# Task prompt
Copy out the records below verbatim, from the line with "Task: Select the" up to and including the line with "[x=736, y=952]".

[START OF Records supplied]

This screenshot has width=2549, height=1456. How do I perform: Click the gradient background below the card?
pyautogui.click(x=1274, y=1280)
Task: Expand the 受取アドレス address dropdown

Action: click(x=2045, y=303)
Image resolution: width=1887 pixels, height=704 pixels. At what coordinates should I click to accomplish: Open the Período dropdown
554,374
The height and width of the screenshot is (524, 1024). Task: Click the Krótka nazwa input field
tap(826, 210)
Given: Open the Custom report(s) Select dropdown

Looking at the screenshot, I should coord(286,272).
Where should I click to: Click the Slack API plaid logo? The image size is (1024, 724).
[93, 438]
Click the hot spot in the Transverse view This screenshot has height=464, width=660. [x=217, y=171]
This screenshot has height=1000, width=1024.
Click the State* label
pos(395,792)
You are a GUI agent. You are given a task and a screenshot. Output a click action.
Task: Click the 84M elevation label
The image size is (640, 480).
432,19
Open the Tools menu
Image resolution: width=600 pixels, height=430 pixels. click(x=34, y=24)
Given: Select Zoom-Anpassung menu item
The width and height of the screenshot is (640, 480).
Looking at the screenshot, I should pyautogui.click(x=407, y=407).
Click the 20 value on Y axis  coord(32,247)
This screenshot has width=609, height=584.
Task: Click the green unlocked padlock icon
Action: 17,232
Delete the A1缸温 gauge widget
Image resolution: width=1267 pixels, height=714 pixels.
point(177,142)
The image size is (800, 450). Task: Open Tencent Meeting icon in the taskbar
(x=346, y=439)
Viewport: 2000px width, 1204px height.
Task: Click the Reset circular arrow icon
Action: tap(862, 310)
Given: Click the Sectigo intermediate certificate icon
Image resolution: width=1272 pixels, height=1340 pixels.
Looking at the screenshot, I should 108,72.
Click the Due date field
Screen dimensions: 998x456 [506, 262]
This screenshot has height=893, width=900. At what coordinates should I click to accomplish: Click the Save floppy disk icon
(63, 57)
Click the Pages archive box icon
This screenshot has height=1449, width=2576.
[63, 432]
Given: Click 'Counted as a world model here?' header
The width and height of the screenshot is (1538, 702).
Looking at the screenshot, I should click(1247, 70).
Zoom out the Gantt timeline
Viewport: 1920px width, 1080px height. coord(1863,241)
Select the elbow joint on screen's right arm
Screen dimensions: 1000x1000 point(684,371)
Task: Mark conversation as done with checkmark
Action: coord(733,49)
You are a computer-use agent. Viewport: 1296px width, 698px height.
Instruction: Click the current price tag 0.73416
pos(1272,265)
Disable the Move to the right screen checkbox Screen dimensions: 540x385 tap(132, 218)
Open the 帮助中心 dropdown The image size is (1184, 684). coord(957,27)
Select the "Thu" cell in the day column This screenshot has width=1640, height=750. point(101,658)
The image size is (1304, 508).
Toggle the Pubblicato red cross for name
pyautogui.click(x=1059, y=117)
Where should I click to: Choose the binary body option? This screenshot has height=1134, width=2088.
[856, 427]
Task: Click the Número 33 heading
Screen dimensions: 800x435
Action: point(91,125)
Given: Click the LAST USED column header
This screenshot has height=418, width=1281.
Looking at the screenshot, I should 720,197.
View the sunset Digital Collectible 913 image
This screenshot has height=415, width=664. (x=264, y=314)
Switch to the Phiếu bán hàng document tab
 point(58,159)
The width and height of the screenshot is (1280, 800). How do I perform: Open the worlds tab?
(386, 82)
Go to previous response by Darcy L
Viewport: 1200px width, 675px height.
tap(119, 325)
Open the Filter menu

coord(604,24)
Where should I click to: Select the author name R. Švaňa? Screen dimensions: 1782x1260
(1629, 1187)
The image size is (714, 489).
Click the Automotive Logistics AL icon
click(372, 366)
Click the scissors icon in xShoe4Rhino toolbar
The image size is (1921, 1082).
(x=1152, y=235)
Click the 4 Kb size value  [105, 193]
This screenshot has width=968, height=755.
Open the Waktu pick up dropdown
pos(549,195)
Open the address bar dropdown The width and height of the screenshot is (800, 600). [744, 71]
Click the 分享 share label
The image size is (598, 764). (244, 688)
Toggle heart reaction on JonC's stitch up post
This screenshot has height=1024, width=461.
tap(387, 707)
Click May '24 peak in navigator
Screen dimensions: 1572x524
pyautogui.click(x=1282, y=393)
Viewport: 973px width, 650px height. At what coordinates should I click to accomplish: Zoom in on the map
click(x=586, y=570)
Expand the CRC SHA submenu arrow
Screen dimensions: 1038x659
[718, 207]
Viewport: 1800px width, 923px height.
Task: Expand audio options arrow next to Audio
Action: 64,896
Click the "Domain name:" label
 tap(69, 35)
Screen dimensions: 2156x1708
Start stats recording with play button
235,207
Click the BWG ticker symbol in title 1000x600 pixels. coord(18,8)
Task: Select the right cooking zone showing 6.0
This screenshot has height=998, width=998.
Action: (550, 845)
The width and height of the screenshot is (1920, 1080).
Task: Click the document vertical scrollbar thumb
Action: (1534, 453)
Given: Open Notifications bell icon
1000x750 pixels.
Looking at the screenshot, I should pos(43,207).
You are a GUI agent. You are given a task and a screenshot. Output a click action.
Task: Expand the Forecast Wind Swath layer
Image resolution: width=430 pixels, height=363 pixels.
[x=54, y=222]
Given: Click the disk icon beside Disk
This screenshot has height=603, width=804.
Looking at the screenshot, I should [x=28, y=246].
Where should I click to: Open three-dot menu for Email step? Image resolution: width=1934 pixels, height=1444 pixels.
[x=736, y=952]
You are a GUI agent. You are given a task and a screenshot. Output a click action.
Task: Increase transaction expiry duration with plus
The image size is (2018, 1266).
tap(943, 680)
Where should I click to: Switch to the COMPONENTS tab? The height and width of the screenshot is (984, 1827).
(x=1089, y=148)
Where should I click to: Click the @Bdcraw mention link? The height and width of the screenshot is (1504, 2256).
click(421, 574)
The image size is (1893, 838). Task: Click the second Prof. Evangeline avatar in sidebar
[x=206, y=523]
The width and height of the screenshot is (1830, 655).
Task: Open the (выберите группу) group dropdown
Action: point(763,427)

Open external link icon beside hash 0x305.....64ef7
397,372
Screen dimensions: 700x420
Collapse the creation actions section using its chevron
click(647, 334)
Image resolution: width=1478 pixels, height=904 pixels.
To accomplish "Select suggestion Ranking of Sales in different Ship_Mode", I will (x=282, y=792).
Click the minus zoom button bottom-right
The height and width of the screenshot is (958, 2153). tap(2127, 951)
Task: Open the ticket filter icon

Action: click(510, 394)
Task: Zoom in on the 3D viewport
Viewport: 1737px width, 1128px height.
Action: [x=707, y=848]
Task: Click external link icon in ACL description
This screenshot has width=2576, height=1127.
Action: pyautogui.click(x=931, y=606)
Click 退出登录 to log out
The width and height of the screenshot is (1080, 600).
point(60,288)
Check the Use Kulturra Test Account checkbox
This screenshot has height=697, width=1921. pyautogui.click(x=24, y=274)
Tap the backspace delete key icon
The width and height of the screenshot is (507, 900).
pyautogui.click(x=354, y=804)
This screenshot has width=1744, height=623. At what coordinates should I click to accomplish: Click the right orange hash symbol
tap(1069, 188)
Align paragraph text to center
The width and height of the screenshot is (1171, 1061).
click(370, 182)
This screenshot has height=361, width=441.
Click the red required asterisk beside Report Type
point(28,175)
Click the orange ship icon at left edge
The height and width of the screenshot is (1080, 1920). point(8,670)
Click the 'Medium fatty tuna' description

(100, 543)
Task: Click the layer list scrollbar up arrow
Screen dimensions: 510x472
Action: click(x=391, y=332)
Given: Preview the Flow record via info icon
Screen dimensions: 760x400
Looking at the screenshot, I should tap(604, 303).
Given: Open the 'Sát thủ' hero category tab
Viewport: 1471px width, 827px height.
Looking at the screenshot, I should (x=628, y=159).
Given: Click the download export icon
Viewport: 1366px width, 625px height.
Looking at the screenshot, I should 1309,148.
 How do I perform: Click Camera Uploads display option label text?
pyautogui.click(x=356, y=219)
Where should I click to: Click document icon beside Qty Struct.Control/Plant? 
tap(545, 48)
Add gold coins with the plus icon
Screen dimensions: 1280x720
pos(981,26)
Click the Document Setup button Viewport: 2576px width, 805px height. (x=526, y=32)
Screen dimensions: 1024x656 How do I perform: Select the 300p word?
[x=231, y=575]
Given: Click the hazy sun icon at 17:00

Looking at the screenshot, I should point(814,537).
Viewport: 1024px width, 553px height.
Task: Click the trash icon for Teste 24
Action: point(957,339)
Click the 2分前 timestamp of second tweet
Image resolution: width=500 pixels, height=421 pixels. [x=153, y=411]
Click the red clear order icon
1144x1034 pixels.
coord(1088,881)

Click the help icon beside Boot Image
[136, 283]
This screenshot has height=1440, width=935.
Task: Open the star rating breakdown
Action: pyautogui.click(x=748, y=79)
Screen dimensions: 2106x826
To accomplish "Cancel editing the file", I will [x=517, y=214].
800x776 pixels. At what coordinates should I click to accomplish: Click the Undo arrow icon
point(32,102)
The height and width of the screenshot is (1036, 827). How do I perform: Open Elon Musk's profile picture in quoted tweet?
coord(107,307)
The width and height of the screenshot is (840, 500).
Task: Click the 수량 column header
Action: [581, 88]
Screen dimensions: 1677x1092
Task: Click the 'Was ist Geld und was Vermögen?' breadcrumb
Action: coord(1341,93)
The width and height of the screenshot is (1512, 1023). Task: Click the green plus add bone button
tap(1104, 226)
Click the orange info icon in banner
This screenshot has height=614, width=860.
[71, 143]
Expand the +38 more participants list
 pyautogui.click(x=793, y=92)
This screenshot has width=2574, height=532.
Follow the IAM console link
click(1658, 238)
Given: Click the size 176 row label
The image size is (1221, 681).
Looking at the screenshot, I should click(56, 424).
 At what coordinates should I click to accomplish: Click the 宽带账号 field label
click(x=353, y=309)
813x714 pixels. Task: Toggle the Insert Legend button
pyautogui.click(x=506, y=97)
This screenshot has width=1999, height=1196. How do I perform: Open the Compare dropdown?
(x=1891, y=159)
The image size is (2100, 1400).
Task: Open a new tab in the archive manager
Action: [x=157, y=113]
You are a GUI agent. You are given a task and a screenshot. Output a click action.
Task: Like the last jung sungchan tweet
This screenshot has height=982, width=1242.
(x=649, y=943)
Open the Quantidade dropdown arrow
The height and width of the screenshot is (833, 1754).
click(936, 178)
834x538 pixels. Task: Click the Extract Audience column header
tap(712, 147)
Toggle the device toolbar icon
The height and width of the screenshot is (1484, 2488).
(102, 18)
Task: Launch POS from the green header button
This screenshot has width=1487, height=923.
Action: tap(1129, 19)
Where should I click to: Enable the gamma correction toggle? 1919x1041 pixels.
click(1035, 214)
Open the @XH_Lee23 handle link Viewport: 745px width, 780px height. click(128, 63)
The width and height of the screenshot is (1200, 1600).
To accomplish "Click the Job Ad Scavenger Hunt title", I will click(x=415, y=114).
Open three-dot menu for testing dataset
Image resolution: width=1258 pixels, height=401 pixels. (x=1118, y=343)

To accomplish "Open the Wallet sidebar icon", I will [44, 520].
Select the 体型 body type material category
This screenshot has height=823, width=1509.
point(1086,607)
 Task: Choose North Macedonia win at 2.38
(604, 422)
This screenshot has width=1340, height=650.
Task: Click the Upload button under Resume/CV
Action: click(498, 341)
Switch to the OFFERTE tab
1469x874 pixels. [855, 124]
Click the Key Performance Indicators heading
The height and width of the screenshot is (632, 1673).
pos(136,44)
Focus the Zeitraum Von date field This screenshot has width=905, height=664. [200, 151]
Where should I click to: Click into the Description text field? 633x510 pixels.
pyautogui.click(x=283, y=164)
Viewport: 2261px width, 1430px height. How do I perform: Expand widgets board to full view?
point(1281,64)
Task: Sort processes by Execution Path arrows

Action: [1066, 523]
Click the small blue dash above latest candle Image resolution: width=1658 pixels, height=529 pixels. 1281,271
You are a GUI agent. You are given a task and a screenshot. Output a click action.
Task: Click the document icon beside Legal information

[END OF Records supplied]

# Solution for this task
Task: Select the right cooking zone showing 6.0
This screenshot has height=998, width=998.
Action: (550, 845)
The width and height of the screenshot is (1920, 1080).
Task: Click the document vertical scrollbar thumb
Action: (1534, 453)
Given: Open Notifications bell icon
1000x750 pixels.
Looking at the screenshot, I should pos(43,207).
You are a GUI agent. You are given a task and a screenshot. Output a click action.
Task: Expand the Forecast Wind Swath layer
Image resolution: width=430 pixels, height=363 pixels.
[x=54, y=222]
Given: Click the disk icon beside Disk
This screenshot has height=603, width=804.
Looking at the screenshot, I should [x=28, y=246].
Where should I click to: Open three-dot menu for Email step? Image resolution: width=1934 pixels, height=1444 pixels.
[x=736, y=952]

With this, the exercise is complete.